The answer must be only the lines below from the one holding "Toggle the Bot ON members checkbox" down to the one holding "This screenshot has height=699, width=1243.", ends included, printed exactly; please omit all pictures.
*** Opening Data to process ***
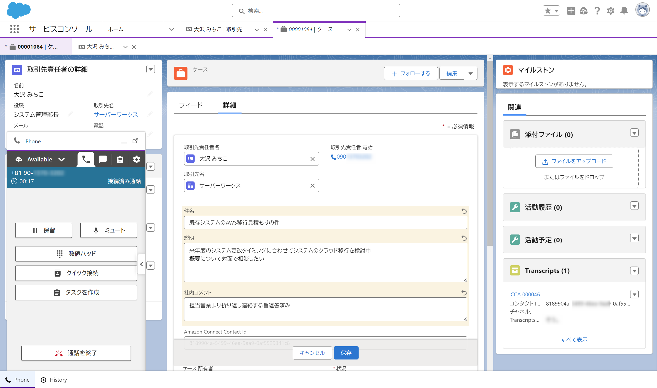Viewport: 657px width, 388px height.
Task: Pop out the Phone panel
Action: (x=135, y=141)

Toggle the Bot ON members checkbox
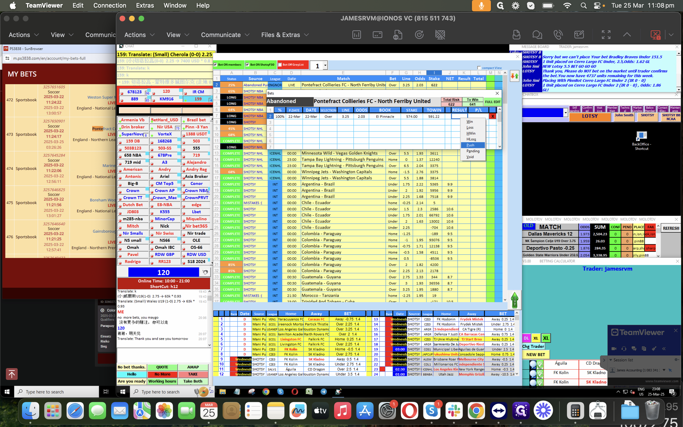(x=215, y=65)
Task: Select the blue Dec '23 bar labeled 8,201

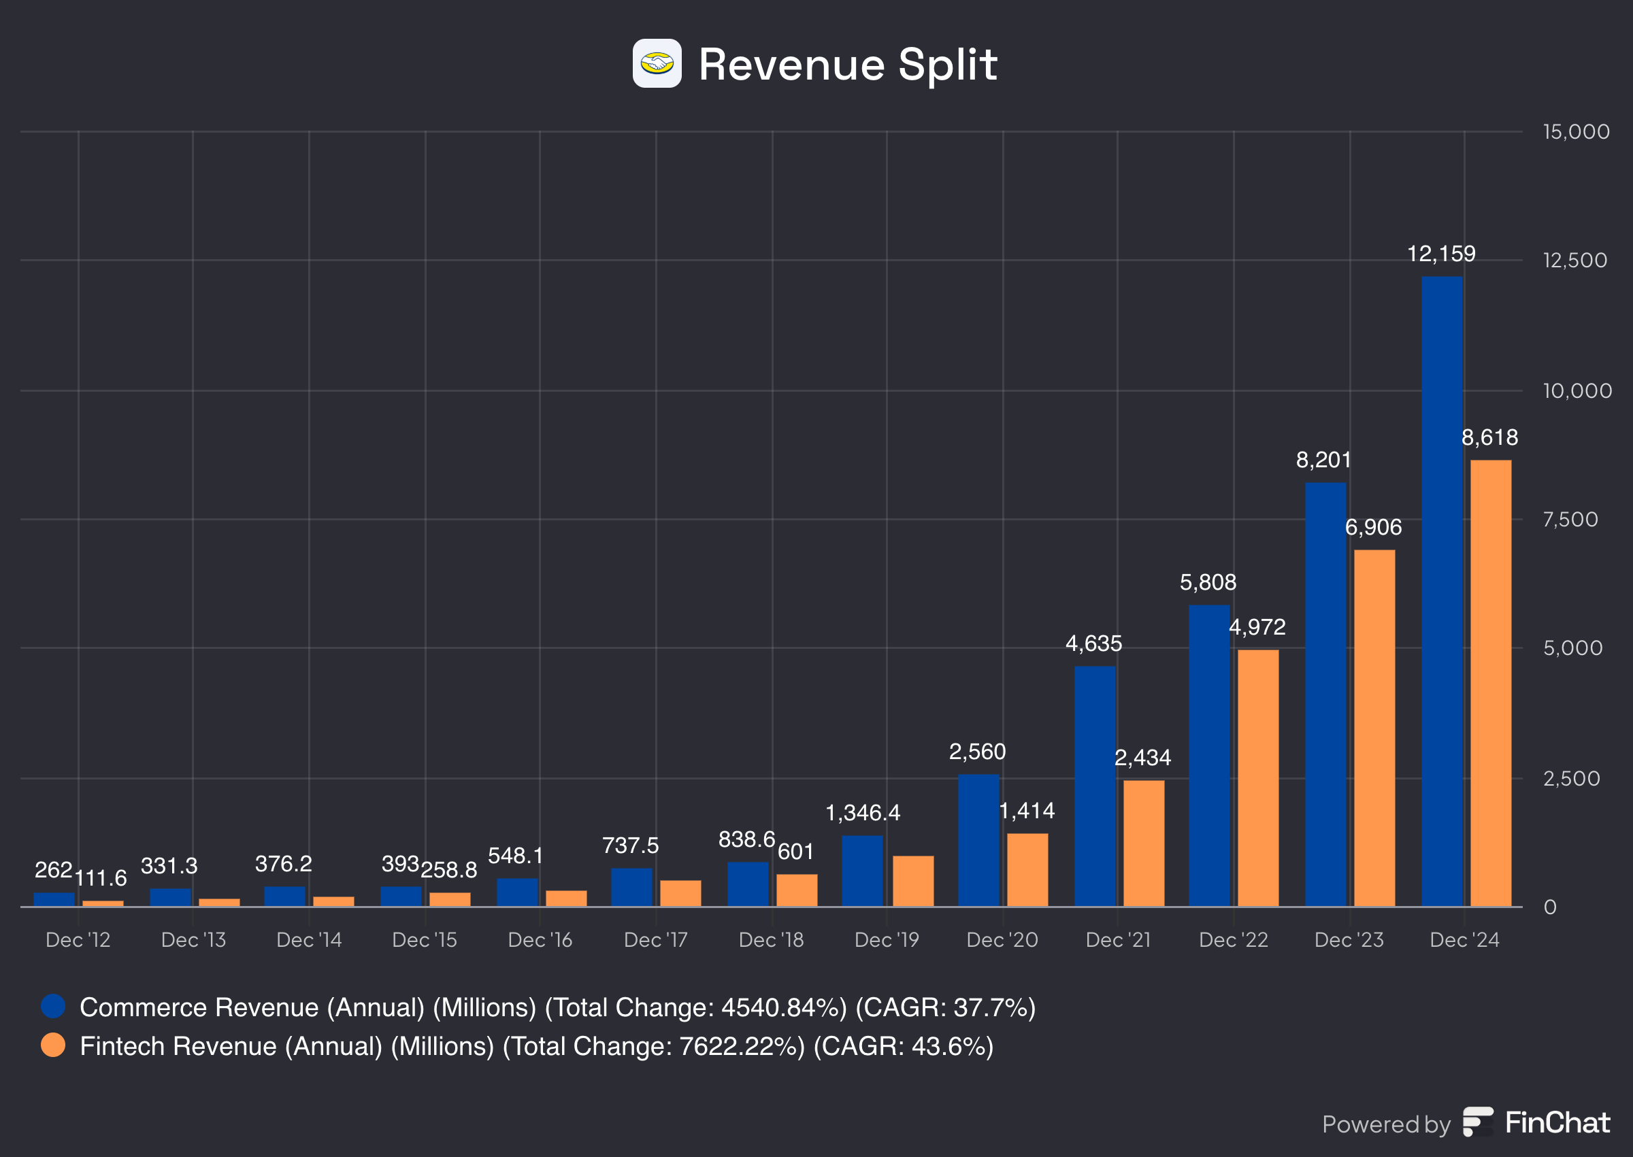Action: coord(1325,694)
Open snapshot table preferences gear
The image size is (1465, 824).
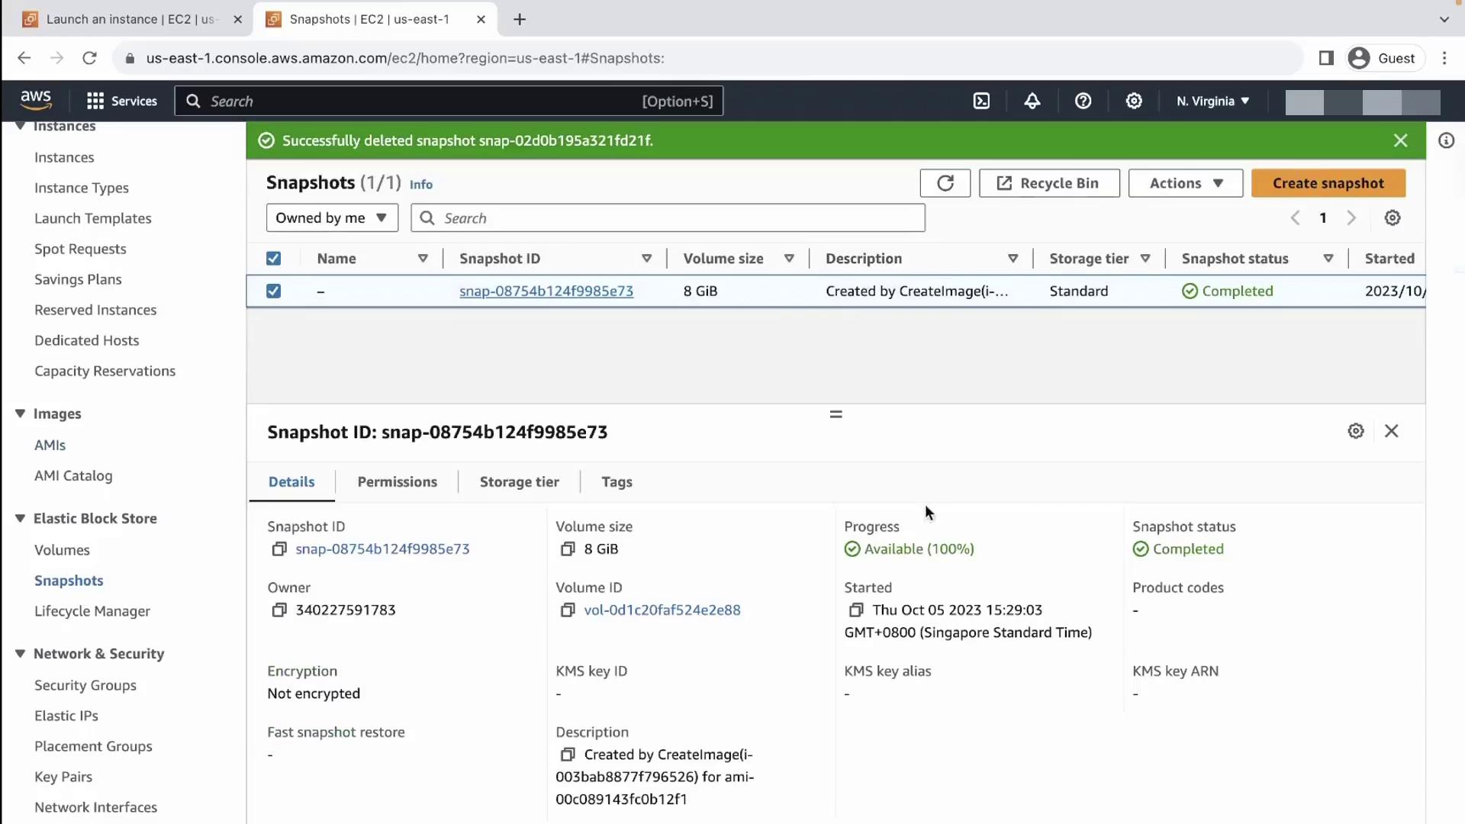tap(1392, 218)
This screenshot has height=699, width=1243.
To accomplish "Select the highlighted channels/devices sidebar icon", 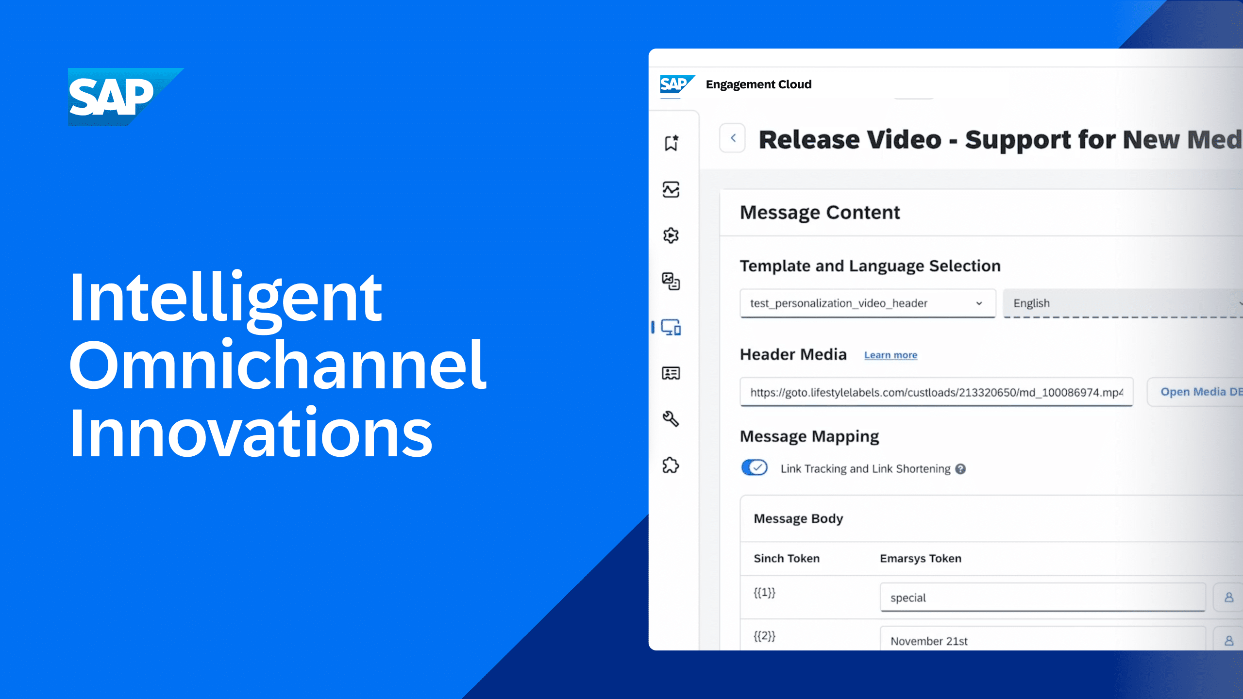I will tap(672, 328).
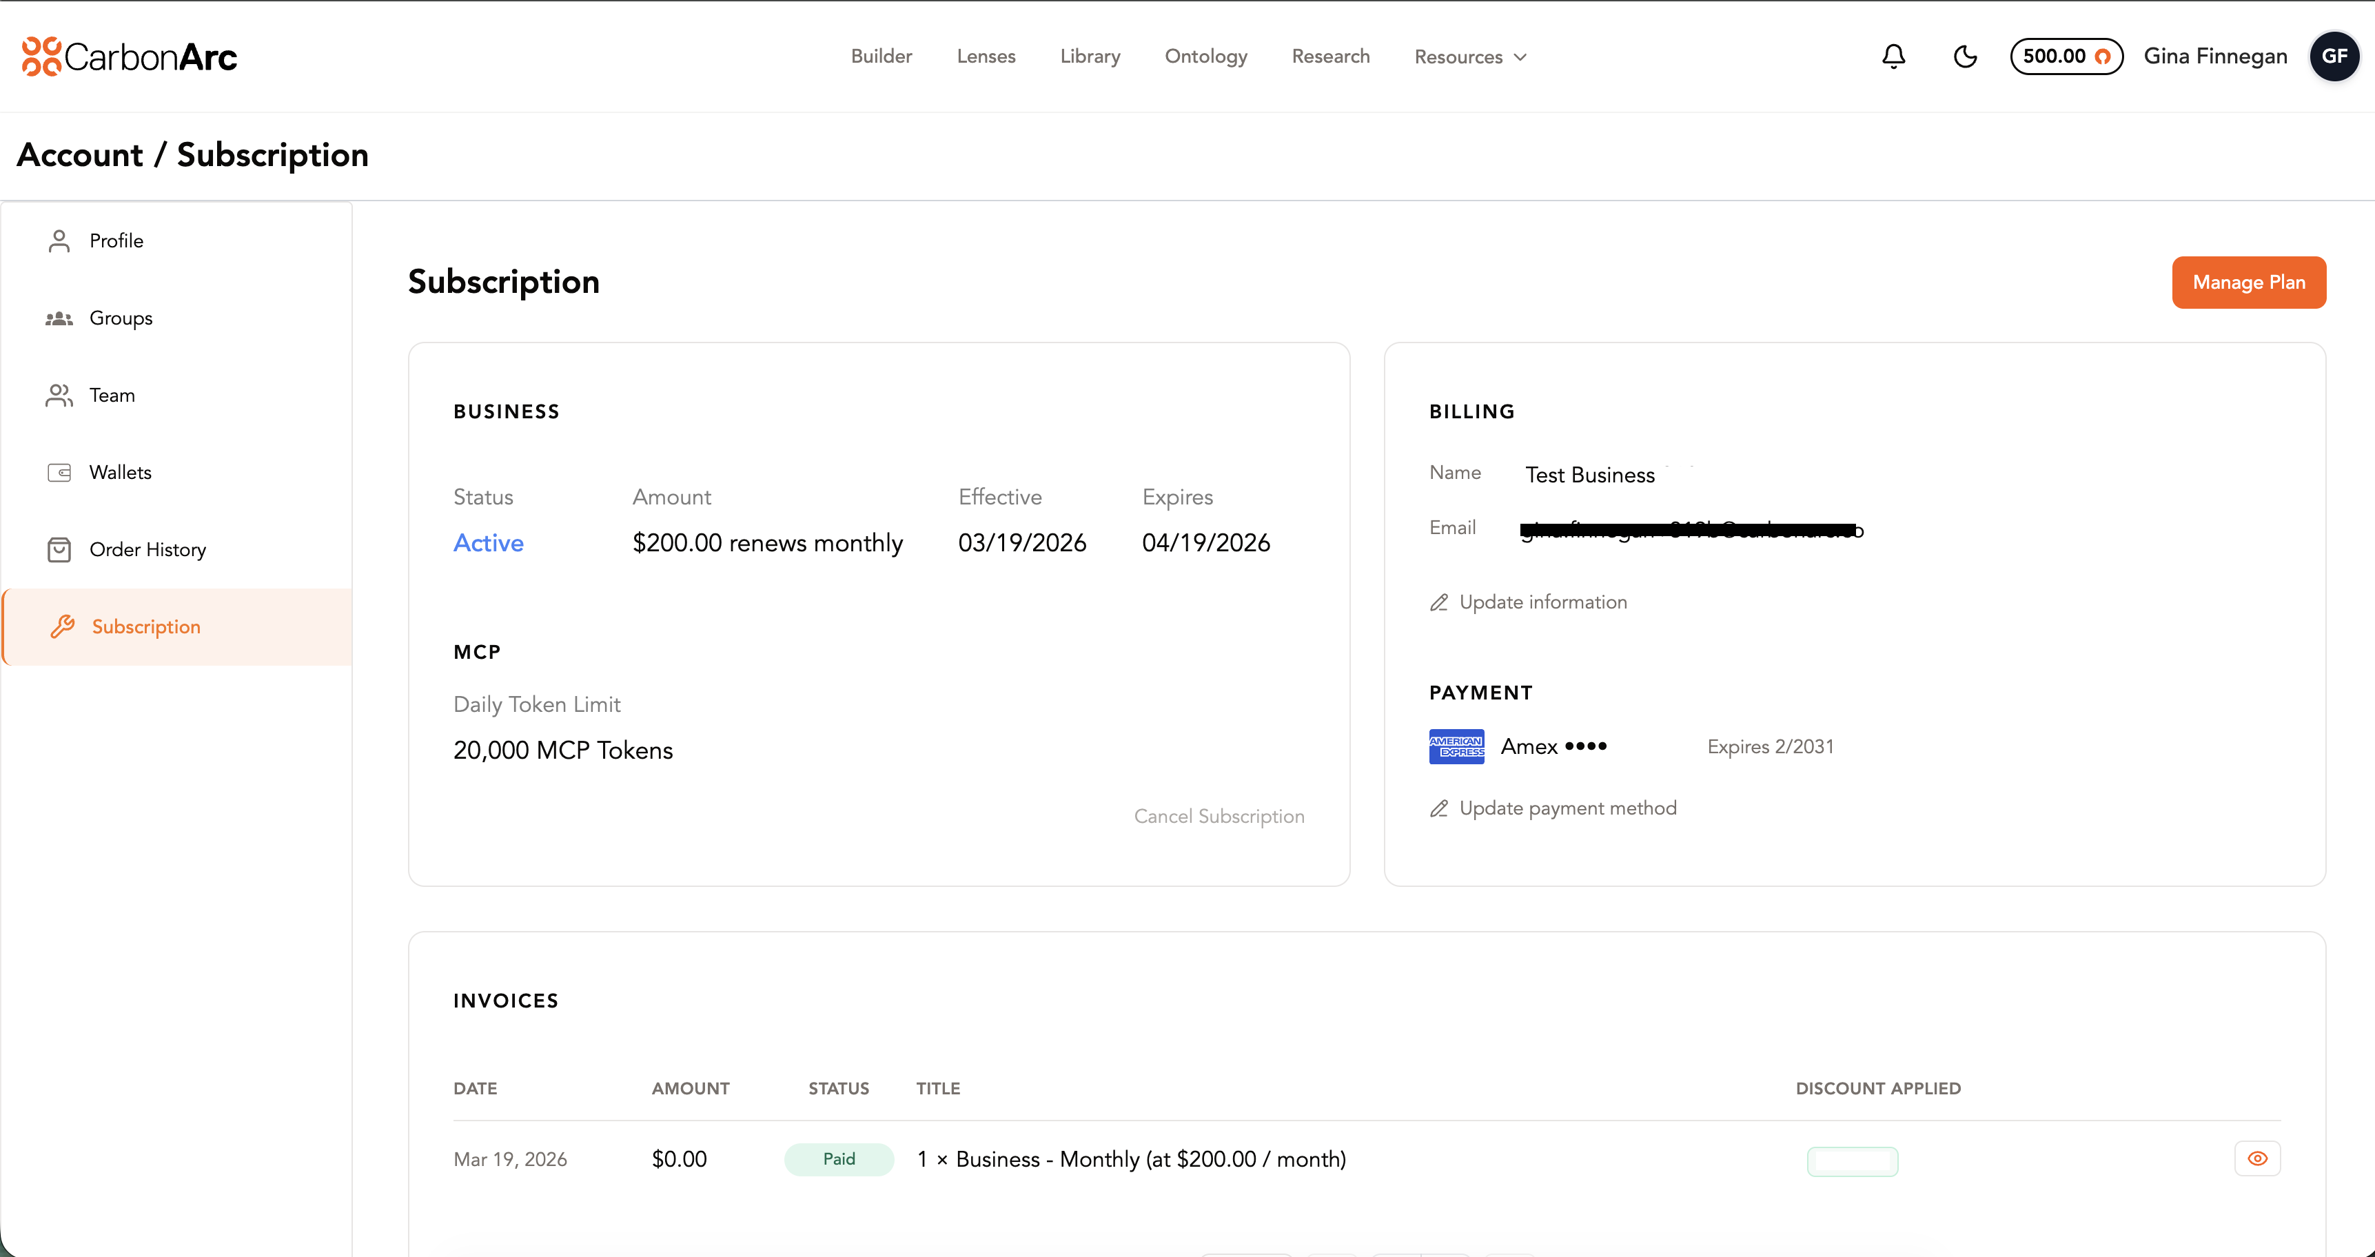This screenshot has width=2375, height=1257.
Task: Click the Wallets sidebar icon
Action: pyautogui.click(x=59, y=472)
*** Closing Data to process ***
▶ [Written answer]
Toggle the Bot ON members checkbox
(x=215, y=65)
Task: Select the blue Dec '23 bar labeled 8,201

Action: coord(1325,694)
Open snapshot table preferences gear
The image size is (1465, 824).
tap(1392, 218)
This screenshot has height=699, width=1243.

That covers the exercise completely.